WORK REQUIRED: Would you please transcribe, exactly as written, the lines of the entries below starting at the one that holds "PODVOZEK (828, 97)" and ending at the one that holds "Show filters (195, 279)", both included?

WORKING DATA:
*-*-*
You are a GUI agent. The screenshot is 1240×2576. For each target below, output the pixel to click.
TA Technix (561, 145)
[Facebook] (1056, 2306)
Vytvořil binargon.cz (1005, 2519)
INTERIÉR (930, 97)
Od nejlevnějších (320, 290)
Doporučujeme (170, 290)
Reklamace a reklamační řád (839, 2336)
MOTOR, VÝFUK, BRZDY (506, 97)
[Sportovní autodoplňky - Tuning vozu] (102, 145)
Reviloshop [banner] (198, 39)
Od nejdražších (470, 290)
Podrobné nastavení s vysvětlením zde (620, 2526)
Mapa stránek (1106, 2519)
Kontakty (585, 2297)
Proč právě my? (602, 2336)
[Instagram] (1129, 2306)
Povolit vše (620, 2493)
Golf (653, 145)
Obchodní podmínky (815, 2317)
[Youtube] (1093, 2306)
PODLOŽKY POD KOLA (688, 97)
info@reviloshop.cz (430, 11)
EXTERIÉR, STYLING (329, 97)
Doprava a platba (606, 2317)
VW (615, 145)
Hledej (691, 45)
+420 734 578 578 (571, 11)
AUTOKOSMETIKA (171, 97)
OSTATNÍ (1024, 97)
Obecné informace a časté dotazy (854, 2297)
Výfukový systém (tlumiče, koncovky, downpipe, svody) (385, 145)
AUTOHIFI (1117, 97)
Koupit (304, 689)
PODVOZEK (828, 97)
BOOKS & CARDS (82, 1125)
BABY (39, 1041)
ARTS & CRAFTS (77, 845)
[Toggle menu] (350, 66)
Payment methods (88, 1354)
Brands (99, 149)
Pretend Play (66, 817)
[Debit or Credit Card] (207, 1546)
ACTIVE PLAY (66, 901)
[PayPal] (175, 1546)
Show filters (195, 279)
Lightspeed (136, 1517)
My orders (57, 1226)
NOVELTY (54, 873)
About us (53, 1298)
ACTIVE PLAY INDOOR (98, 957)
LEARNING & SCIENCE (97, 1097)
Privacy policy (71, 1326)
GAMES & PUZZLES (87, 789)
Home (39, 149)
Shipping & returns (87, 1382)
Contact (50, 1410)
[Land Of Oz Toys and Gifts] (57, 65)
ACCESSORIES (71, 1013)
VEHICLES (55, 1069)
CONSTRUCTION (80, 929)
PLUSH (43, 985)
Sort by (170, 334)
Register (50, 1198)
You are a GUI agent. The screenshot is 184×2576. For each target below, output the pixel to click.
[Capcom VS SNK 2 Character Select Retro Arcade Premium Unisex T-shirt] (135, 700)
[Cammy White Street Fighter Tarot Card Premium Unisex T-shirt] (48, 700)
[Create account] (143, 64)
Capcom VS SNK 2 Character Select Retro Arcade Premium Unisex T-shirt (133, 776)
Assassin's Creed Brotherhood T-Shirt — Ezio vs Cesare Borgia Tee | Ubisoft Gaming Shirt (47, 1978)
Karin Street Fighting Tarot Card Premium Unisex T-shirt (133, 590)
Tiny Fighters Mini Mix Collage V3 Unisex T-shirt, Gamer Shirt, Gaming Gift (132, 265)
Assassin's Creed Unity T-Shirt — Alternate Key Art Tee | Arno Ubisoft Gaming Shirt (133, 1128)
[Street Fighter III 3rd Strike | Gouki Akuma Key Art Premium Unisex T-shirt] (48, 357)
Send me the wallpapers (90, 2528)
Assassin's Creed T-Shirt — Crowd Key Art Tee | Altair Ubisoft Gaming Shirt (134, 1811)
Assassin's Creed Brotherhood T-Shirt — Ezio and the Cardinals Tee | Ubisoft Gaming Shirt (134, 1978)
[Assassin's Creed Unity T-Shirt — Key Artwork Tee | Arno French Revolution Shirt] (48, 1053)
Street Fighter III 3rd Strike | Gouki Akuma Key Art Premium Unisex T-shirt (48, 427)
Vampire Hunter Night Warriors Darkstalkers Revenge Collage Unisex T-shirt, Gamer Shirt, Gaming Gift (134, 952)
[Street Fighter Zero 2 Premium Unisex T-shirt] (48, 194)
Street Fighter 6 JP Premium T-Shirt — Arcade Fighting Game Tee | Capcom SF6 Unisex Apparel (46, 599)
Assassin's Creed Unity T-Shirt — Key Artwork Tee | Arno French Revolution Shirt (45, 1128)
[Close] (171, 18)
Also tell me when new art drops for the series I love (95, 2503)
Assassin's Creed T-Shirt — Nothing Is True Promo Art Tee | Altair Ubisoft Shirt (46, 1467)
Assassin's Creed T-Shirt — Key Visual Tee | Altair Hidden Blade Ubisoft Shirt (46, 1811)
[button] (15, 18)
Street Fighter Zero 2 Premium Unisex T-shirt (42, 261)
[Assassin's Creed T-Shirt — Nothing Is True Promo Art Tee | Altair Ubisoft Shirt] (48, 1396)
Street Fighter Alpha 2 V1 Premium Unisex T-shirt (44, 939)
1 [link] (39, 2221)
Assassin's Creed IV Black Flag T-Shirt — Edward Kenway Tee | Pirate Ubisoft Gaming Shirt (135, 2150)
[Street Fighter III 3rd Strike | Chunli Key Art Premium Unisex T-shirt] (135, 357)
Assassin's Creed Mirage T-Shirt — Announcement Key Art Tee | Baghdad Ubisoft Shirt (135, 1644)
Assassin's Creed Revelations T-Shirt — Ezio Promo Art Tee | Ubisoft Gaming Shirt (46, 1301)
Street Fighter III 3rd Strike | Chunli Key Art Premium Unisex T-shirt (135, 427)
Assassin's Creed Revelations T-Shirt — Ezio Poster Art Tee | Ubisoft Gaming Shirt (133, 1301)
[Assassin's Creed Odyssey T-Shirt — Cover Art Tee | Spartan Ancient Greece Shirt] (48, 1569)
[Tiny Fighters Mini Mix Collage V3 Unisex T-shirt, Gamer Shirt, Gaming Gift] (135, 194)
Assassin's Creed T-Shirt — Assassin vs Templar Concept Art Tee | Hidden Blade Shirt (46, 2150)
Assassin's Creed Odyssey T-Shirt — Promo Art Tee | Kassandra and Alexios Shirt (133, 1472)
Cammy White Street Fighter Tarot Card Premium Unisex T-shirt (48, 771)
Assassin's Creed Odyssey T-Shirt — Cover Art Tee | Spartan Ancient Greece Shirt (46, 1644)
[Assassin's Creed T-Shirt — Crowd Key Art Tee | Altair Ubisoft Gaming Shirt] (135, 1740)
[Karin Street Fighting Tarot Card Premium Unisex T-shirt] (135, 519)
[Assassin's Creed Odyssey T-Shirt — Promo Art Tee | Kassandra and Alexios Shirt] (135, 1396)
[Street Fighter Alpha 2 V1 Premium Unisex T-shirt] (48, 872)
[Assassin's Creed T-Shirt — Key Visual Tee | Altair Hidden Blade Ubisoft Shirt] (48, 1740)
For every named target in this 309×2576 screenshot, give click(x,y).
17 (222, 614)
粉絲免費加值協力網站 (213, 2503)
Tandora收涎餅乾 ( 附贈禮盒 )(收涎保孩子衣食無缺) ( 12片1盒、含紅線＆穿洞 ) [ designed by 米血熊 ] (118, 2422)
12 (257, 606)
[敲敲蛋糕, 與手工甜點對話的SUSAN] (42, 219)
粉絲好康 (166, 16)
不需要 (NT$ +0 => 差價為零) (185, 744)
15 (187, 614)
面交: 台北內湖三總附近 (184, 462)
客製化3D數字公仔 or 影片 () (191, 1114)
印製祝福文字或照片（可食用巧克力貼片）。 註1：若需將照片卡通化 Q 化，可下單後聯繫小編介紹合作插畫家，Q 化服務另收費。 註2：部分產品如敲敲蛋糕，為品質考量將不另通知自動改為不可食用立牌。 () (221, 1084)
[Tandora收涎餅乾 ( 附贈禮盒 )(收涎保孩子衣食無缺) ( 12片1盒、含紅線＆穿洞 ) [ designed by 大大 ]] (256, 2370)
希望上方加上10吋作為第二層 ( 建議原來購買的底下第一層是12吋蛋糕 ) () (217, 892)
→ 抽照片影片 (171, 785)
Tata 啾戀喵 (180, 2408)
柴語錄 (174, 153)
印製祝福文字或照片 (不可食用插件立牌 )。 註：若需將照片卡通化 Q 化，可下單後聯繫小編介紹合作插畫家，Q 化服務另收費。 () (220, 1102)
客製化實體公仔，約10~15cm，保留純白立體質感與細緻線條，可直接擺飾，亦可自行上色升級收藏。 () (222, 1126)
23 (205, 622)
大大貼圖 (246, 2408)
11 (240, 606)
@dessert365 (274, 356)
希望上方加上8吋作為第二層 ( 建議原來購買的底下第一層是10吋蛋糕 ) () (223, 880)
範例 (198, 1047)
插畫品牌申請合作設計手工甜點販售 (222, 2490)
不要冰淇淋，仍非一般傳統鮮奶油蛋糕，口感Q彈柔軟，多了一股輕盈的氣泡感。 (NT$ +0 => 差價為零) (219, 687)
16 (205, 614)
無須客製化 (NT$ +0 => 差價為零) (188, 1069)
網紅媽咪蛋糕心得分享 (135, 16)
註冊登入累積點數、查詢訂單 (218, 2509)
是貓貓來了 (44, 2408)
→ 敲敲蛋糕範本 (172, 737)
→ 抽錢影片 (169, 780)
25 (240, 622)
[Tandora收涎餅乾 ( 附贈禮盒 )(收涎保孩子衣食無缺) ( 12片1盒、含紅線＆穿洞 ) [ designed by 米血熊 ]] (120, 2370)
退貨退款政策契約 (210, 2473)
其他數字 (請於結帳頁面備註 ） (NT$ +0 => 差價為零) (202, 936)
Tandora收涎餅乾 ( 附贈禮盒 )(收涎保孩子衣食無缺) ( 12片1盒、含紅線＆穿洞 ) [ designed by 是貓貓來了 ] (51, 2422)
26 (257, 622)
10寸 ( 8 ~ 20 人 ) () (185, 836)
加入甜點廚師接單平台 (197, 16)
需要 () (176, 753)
*-*-*
SOLUTION:
PODVOZEK (828, 97)
BOOKS & CARDS (82, 1125)
BABY (39, 1041)
ARTS & CRAFTS (77, 845)
[Toggle menu] (350, 66)
Payment methods (88, 1354)
Brands (99, 149)
Pretend Play (66, 817)
[Debit or Credit Card] (207, 1546)
ACTIVE PLAY (66, 901)
[PayPal] (175, 1546)
Show filters (195, 279)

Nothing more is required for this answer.